Saved data entries

========

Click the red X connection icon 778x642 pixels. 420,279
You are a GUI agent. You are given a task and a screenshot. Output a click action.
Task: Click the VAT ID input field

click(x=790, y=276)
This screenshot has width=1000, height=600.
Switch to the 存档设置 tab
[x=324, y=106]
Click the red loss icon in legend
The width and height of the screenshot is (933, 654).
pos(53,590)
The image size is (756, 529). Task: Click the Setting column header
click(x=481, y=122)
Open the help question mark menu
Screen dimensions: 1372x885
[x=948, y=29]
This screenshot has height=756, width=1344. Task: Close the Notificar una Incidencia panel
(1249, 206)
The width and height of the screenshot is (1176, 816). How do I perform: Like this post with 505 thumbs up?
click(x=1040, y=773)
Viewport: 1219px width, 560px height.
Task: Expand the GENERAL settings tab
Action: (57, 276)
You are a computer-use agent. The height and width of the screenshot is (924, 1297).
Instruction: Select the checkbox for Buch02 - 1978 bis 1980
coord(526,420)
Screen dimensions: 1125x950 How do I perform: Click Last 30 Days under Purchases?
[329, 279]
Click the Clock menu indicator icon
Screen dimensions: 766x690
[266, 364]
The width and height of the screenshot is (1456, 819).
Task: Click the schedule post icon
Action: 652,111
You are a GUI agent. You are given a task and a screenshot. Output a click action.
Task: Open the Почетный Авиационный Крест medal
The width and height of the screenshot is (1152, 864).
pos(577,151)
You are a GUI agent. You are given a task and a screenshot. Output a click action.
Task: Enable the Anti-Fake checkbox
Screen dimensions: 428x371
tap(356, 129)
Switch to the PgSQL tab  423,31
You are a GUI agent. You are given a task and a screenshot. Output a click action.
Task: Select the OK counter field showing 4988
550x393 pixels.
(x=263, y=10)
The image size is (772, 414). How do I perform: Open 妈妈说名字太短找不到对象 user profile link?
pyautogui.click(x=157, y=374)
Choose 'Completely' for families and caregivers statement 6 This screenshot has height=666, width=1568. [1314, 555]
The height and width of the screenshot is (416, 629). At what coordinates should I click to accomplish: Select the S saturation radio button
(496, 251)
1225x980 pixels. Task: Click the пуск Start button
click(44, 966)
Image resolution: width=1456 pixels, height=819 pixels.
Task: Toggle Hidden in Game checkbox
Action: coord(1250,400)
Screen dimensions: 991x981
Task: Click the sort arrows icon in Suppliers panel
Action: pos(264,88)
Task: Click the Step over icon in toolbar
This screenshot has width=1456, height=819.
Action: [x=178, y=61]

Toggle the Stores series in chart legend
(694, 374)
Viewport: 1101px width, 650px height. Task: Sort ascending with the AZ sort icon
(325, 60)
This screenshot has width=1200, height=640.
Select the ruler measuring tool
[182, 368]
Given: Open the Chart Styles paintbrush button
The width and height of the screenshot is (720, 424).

========

* **YOUR GOAL**: Lines from the one containing "This screenshot has width=1456, height=819." through the end of the data above must be written out exactly, and no other lines are needed.

* **WORKED SOLUTION**:
This screenshot has width=1456, height=819.
Action: [x=178, y=61]

Toggle the Stores series in chart legend
(694, 374)
Viewport: 1101px width, 650px height. Task: Sort ascending with the AZ sort icon
(325, 60)
This screenshot has width=1200, height=640.
Select the ruler measuring tool
[182, 368]
Given: Open the Chart Styles paintbrush button
The width and height of the screenshot is (720, 424).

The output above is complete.